Red Curry Morning Glory and salted Croaker — Gaeng Tapo Pla Kem

This recipe is easy to adapt. You may use pork, beef, or salted cod. I love the fact that this recipe require less coconut milk than most curry to reflect my grandma style of cooking. And it is truly delicious. I ate every drop of the curry broth.

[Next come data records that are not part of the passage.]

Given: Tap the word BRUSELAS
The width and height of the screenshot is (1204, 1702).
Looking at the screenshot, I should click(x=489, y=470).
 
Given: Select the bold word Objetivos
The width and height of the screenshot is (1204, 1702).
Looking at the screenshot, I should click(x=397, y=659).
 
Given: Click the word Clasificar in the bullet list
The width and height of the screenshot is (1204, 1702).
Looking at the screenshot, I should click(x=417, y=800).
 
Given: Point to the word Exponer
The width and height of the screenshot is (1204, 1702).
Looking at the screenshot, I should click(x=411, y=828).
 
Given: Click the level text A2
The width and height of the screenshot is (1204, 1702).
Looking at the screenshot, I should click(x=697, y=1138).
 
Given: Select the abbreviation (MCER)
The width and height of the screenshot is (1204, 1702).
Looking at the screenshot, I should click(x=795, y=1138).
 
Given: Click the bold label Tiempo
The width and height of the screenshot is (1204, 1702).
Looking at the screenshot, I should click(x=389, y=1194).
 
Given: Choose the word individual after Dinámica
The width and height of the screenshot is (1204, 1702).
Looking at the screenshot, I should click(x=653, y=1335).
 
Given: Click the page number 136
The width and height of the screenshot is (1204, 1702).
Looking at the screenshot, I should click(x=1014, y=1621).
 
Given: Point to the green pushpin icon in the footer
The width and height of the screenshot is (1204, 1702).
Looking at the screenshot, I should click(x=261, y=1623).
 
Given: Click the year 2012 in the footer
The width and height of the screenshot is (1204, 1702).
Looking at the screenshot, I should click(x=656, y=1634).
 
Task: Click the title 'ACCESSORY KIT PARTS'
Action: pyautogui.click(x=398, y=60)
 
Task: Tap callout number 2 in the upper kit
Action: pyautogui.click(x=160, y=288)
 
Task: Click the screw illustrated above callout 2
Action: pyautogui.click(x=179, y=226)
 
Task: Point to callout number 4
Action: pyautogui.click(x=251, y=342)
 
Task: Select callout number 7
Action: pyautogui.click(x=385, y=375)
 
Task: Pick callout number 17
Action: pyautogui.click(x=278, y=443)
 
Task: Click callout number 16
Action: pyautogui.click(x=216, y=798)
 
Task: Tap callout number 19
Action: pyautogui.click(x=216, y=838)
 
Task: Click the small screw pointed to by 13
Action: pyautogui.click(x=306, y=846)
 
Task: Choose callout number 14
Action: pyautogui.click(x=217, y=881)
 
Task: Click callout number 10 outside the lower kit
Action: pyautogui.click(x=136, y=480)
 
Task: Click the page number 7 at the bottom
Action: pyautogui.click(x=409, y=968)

Red Curry with Morning Glory and Salted Croaker   

Gaeng Pla Tapo Pla Kem   

Serves: 4

2 tablespoons canola oil
2 tablespoons red curry paste
1/2 cup coconut milk, divided
1 dried salted croaker, cut into a steak of 1/2 inch long, or 5 pieces salt anchovies
2 cups water
3 cups morning glory, tough stems removed and cut into 3 inches long, see note
1/2 tablespoon sugar

Heat canola oil and curry paste in a large pot on medium-high heat and stir constantly until fragrant, about 1 minute. Stir in 3 tablespoons coconut milk, and let it cook for 30 seconds. Pour in water in the pot and place in croaker and let it cook for 8 minutes on medium heat. Then you may strain to remove the bone and pour back into the same pot, add the rest of coconut milk; and then bring back to a boil. Stir in morning glory and sugar and cook for only 1 minute, just to cook morning glory.  Serve hot with steamed jasmine rice.  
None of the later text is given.